Not a bad find, provided you didn't pay too much for it.


----------



## pedal alley (Mar 15, 2009)

*Freebie*

it was one of those .........
do you want this bicycle .


----------



## saxman (Mar 15, 2009)

Ya gotta love it when the price is right....


----------



## pedal alley (Mar 15, 2009)

i hear ya daddy-o .
was even delivered 
to my garage door.


----------



## sam (Mar 16, 2009)

what's the pre-fix on the serial number.Sears coded all the industries that sold to them.So the pre-fix stands for the bike company that built the bike.
Puch I think built these bikes.


----------



## pedal alley (Mar 18, 2009)

*prefix*



sam said:


> what's the pre-fix on the serial number.Sears coded all the industries that sold to them.So the pre-fix stands for the bike company that built the bike.
> Puch I think built these bikes.




the numbers on the bottom bracket
are as follows 503 46280 .


----------



## pedal alley (Oct 10, 2009)

*Bump*

i ran across this cycle in storage barn today.
still waiting for a year. thanx


----------



## Adamtinkerer (Oct 15, 2009)

Sears sold these import touring bikes since at least 1953, some with the JC Higgins sprocket, and some without.
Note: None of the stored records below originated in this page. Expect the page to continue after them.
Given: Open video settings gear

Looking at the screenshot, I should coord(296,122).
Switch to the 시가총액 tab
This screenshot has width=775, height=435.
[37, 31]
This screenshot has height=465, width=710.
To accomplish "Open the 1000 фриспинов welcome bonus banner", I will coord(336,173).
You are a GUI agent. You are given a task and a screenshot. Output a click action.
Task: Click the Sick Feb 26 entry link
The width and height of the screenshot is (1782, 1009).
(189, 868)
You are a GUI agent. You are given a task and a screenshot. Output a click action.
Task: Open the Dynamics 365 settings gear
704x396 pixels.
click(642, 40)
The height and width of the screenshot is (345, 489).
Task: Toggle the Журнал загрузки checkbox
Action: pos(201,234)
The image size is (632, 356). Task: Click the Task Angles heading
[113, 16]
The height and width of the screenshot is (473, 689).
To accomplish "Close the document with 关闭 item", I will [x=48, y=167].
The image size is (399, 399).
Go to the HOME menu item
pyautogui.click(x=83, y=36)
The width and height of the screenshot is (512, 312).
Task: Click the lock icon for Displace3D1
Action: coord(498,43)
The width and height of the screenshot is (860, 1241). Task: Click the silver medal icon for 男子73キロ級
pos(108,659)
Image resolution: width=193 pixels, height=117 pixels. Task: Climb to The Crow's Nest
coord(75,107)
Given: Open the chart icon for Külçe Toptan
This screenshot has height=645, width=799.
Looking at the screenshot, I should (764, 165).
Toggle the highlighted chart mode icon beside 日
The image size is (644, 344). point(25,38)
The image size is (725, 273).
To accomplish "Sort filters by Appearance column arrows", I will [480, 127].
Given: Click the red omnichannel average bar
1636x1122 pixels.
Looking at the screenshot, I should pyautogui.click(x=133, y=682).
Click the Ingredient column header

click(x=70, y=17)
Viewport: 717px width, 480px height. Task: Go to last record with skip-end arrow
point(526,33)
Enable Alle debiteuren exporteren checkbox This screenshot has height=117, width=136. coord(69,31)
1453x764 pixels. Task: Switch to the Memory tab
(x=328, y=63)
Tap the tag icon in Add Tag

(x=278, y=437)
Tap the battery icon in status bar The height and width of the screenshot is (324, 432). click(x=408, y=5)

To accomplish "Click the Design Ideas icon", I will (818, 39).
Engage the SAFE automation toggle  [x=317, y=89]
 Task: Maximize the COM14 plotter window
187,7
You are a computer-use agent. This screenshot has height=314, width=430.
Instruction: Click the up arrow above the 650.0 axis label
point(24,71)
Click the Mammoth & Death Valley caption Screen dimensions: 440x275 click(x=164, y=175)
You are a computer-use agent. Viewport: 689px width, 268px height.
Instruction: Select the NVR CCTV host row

Most had the JC Higgins branded 3 speed hub which I think was the same as a Torpedo. It might have a date stamped on it, otherwise it could be difficult to pin down the year.


----------



## pedal alley (Oct 17, 2009)

thanks Adam,
the hub has air cool fins.
i'l have to wipe the grease
away, & look for a number.
its complete and i plan to tune
it & get it ridable again.


----------